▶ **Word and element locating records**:
--- begin ---

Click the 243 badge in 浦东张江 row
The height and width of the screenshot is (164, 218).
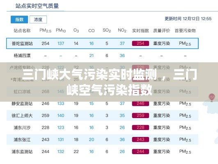point(140,139)
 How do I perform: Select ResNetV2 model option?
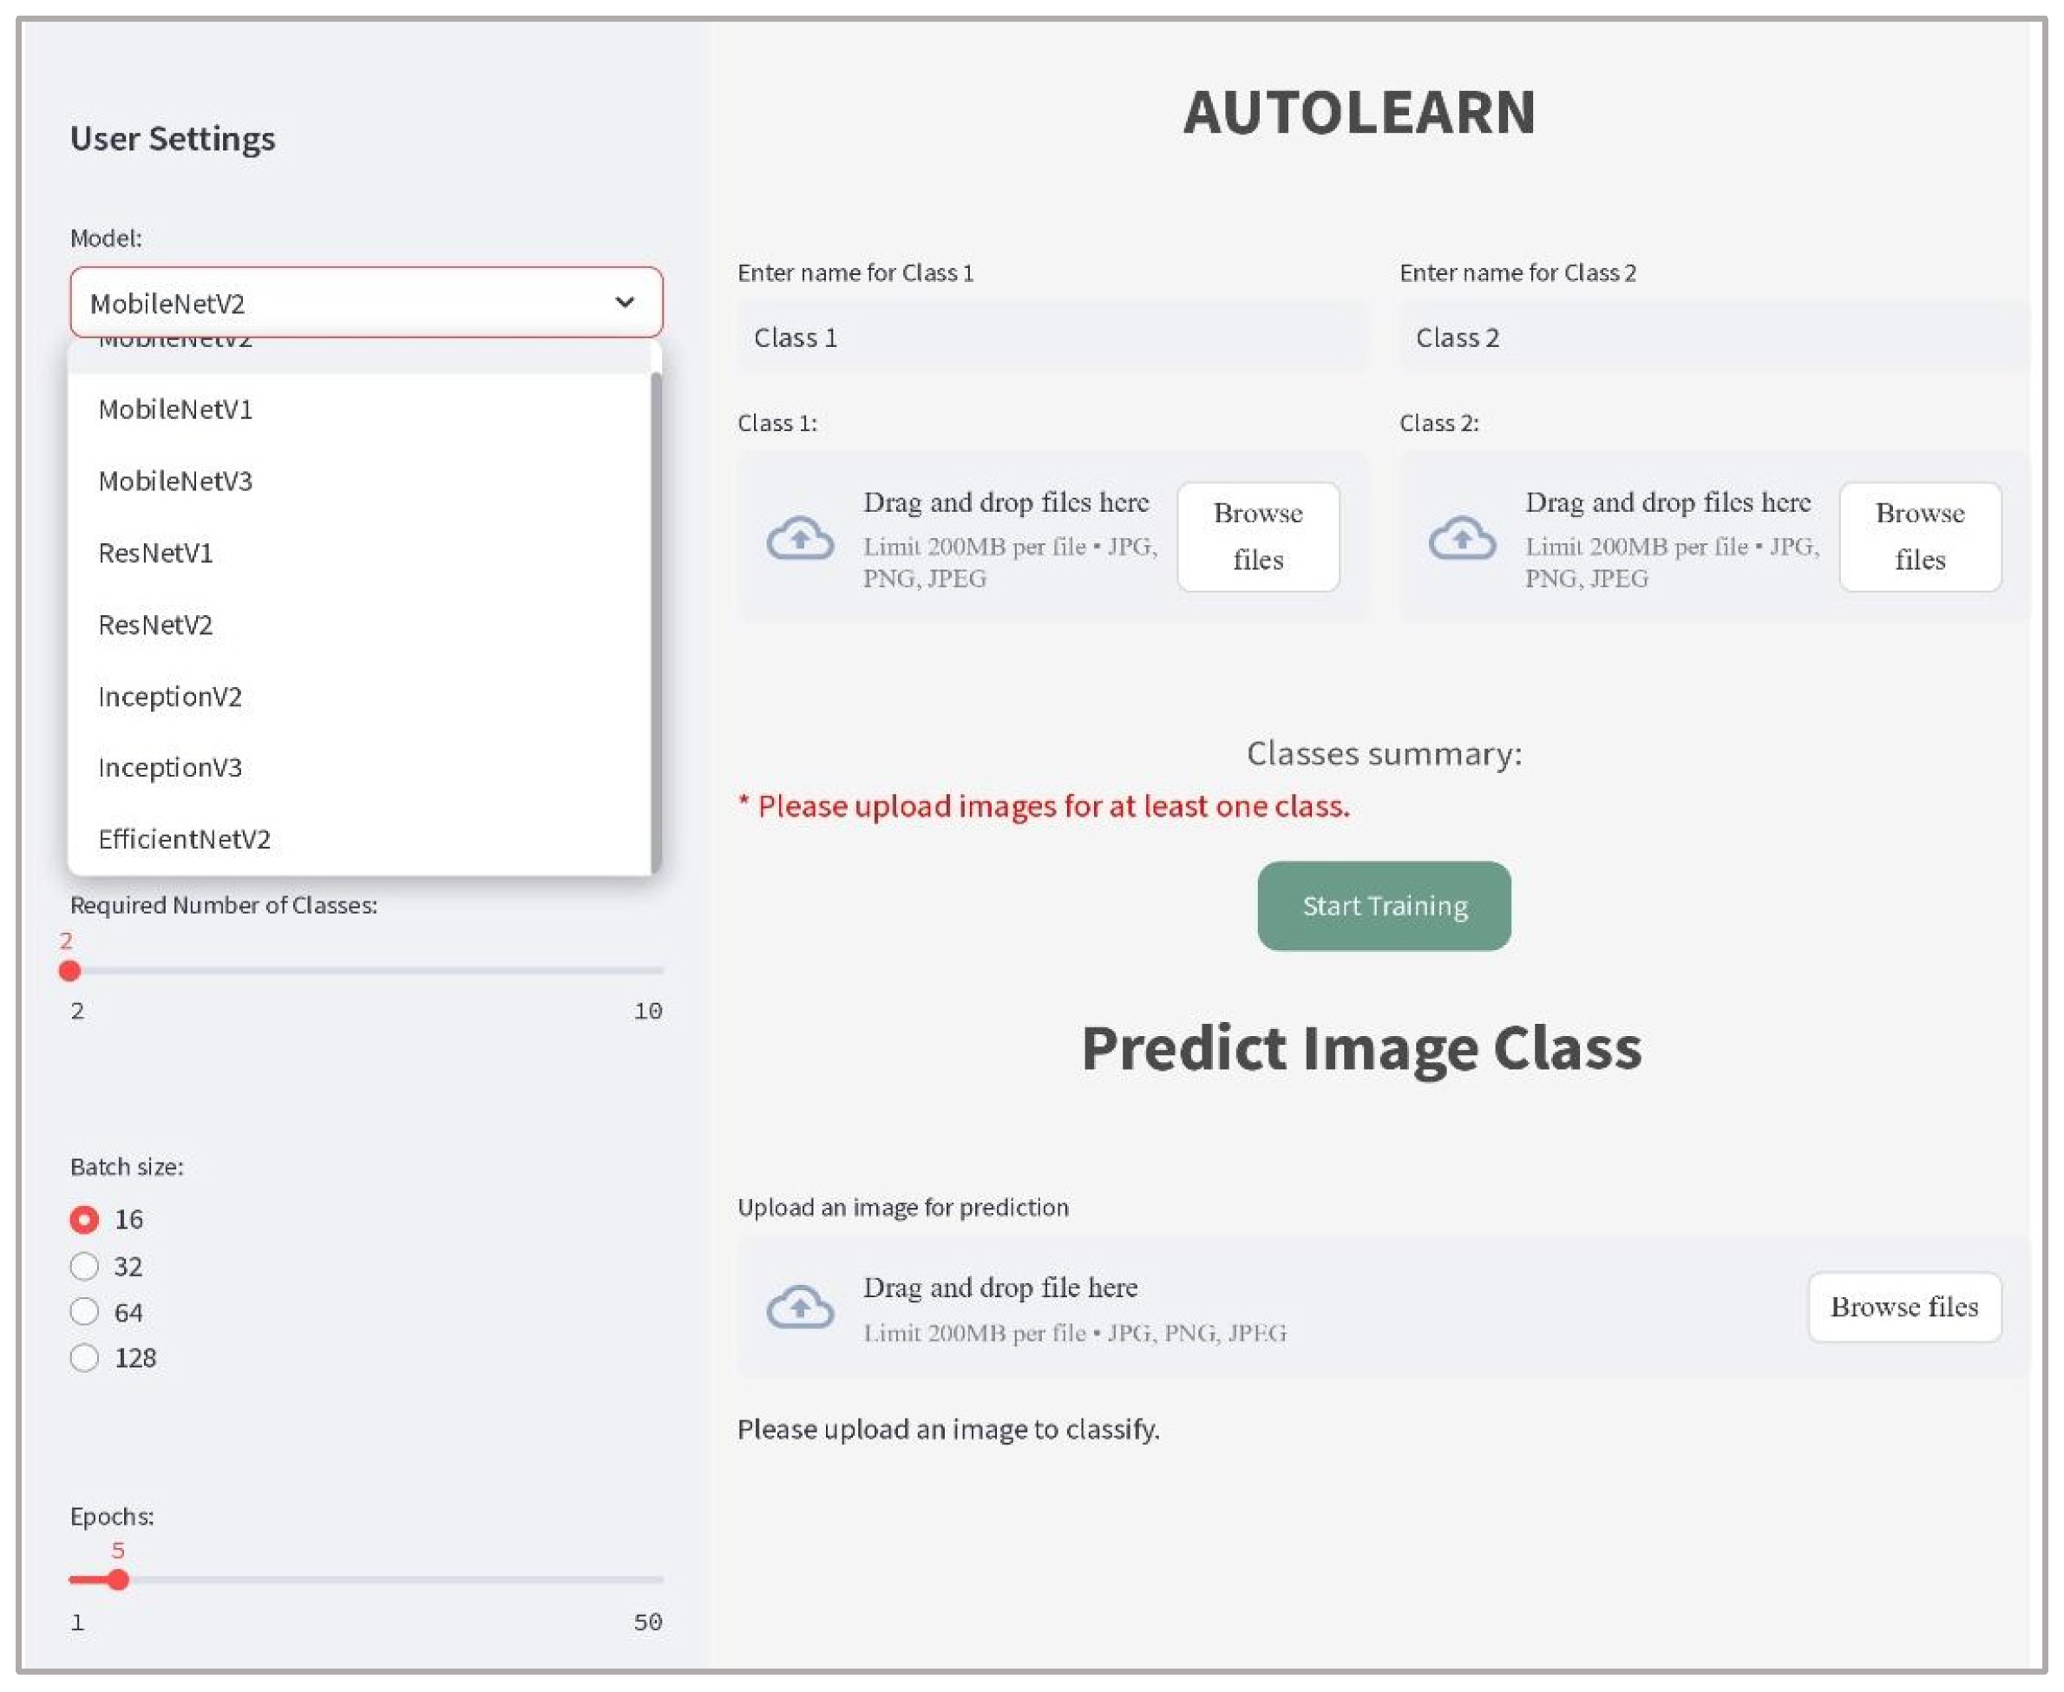tap(156, 625)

--- end ---

▶ **Written problem**:
Rewrite the records above, replacing "screenshot" with "image" and changing nothing else. Omit the pictures from your answer.

▶ **Response**:
Click the 243 badge in 浦东张江 row
The height and width of the image is (164, 218).
point(140,139)
 How do I perform: Select ResNetV2 model option?
tap(156, 625)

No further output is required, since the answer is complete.